On the other hand, the report suggests that the Gülenists were only one of the opposition groups that were involved in the coup. Based on the hearings of several witnesses, the report says there were four categories within the military behind the coup. They are; Fethullah Gülen and his supporters, elements of the military who acted in the name of the ideology of Mustafa Kemal Atatürk, elements in the military who acted to preserve their positions, and those in the military who were lied to or tricked into participation, or compelled to participate by their commanders.
What is interesting is that the report approaches, with skepticism, the volumes of evidences collected up till now on July 15. It has a criticizing tone referring to evidences on the involvement of Gülenists as “overwhelmingly anecdotal or circumstantial, and often based on confessions.”
It also argues that “the validity of these confessions has been called into question in some cases, amid accusations that they were detained under duress.”
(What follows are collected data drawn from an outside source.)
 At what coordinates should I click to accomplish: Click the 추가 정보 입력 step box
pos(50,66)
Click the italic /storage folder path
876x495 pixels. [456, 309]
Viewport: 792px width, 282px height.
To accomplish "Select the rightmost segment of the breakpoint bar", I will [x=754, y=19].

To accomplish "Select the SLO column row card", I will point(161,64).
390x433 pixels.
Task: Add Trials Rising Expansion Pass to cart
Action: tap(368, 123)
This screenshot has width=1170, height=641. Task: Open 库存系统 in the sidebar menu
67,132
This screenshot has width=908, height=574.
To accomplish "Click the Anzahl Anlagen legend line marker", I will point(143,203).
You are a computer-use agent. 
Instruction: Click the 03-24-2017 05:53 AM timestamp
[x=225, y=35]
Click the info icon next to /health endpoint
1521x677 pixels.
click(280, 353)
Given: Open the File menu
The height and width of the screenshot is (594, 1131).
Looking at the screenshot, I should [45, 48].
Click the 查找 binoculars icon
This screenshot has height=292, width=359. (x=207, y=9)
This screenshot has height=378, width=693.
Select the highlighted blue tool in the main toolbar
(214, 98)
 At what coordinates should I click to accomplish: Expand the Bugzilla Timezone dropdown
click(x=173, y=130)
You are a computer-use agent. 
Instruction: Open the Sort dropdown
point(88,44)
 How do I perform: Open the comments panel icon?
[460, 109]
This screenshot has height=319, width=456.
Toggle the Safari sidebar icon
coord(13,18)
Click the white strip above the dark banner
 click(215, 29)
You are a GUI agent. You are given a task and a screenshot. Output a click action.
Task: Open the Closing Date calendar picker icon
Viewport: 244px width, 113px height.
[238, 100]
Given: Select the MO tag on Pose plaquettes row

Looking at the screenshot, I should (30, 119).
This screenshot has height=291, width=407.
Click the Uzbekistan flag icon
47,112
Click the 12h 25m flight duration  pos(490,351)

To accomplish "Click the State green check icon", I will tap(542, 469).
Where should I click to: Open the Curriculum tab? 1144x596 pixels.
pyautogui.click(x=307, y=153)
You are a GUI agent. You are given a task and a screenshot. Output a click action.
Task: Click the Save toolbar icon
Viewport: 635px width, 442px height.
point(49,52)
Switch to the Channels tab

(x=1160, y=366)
Then the statement of Gen. Hulusi Akar, Chief of the Turkish General Staff, is reminded, where said he was held hostage by the coup plotters, and that his aide at the time, Lt. Col. Levent Türkkan, had confessed that “he was a member of ‘FETÖ’ [Fethullahist Terrorist Organization] and that ‘FETÖ’ had orchestrated the coup. “But, in Türkkan’s case, images have emerged to suggest that he may have been injured in detention,” the report said.
At this point, we need to focus on an important matter that exists in reports and publications in the western world: the photographs showing the maltreatment of putschist soldiers arrested right after July 15, some of them battered. It is a fact that now these photos have started to get in the way of Turkey.
These photographs are being presented to Turkey to question the validity of certain critical confessions.
The interesting aspect here is that the Minister of State for Europe, with responsibility for Turkey, Sir Alan Duncan has told the committee that Gülenists were “a state within a state.”
Another noteworthy aspect of the report is that it has stated, “The coup attempt has also been used as an opportunity to dismiss large numbers of non-military government employees that were opposed to or critical of the government and president, as well as those suspected of links to the Gülen movement.” The report also read, “However, actions justified in the name of the coup attempt or counter-terrorism are further undermining the fundamentals of the democratic culture that they are justified as protecting. These actions carry implications that may outlast the causes of the coup itself, and the current threat that Turkey faces from terrorism.”
Perhaps, this is one of the most important issues the ruling Justice and Development Party government has to tackle in the near future. The question marks that erupt in the West on the violation of rights unfortunately cast a shadow on the justified platform the government sits on as a victim of the coup attempt.